La cour d’appel (CA Rennes, 29 avr. 2022, n° 21/05788) annule l’avis d’inaptitude pour deux raisons : d’une part, la référence au poste occupé par la salariée est erronée, ce qui rend l’avis irrégulier, et d’autre part, le médecin du travail n’apporte aucun élément pertinent aux interrogations de la salariée, en éludant toute référence à la nature de l’emploi occupé ayant fait l’objet de l’étude de poste.
Dans la seconde affaire, un médecin du travail prononce l’inaptitude d’un salarié à un poste de « coordonnateur » alors que le salarié est « responsable d’activité préparation » dans le secteur aéronautique. Le salarié est licencié et conteste son licenciement.

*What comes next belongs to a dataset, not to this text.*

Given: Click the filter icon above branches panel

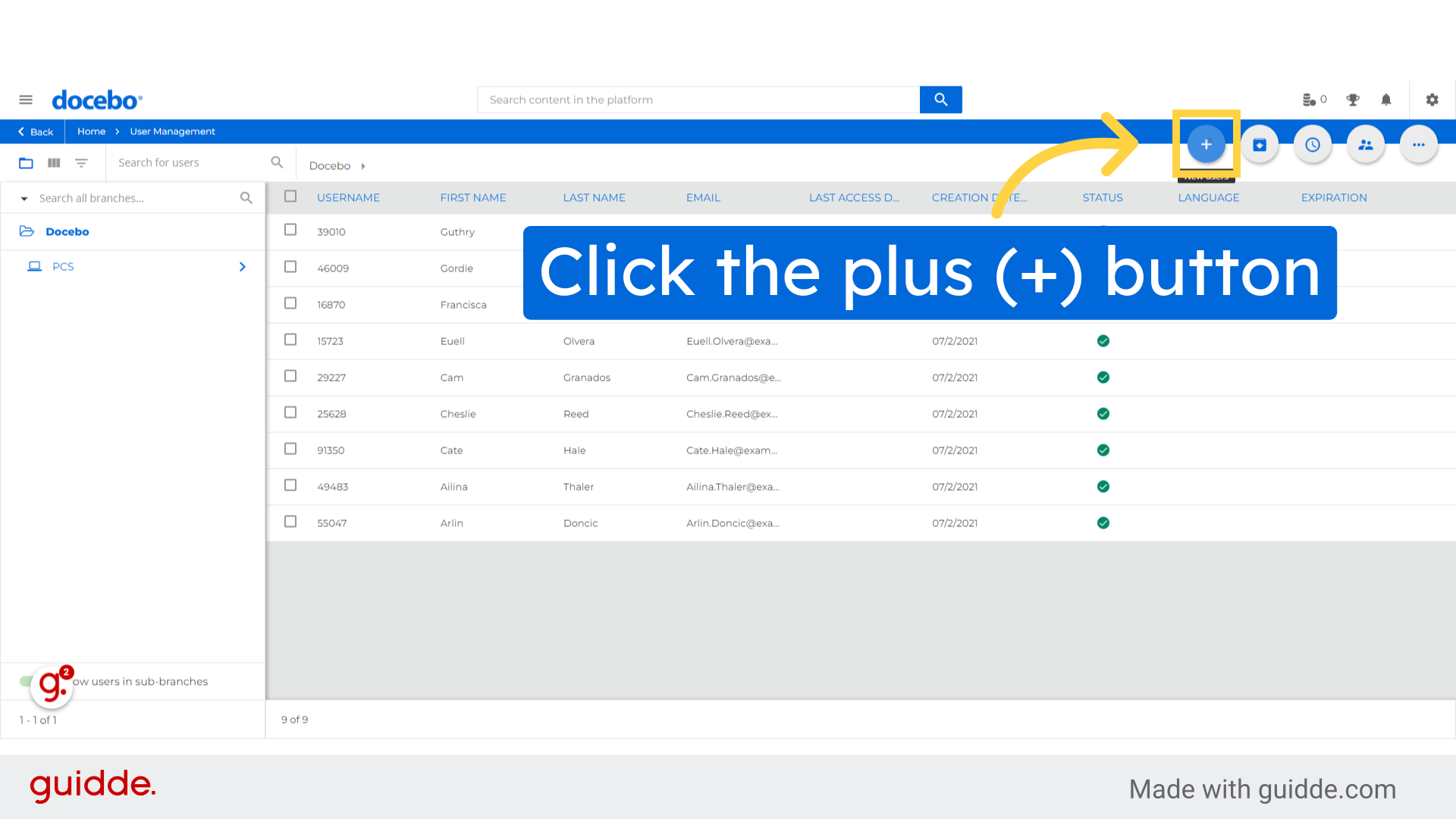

La cour d’appel (CA Toulouse, 19 nov. 2021, n° 19/04788) condamne l’employeur à verser des dommages et intérêts pour licenciement sans cause réelle et sérieuse, aux motifs que l’analyse du poste occupé étant déterminante pour le constat de l’inaptitude, l’erreur du médecin du travail dans le poste désigné vicie la procédure de licenciement. La cour d’appel reproche ainsi à l’employeur de n’avoir pas saisi le conseil de prud’hommes en contestation de l’avis d’inaptitude irrégulier.
La Cour de cassation censure les deux arrêts et pose deux principes importants :
- En premier lieu, lorsque le juge est saisi de la contestation d’un avis d’aptitude ou d’inaptitude, comme dans la première affaire, il appartient au juge d’examiner l’ensemble des éléments sur lesquels le médecin du travail s’est fondé pour rendre son avis. Le juge ne peut se contenter d’annuler la décision du médecin du travail : il doit en complément substituer à cet avis sa propre décision après avoir, le cas échéant, ordonné une mesure d’instruction.
- En second lieu, la saisine du juge prud’homal au fond n’est pas le moyen pertinent pour un salarié de contester son inaptitude lorsque le médecin du travail a commis une erreur de forme. L’employeur, contraint de respecter les prescriptions d’un avis d’inaptitude et constatant l’impossibilité de reclassement d’un salarié, est fondé à licencier un salarié nonobstant l’erreur entachant cet avis.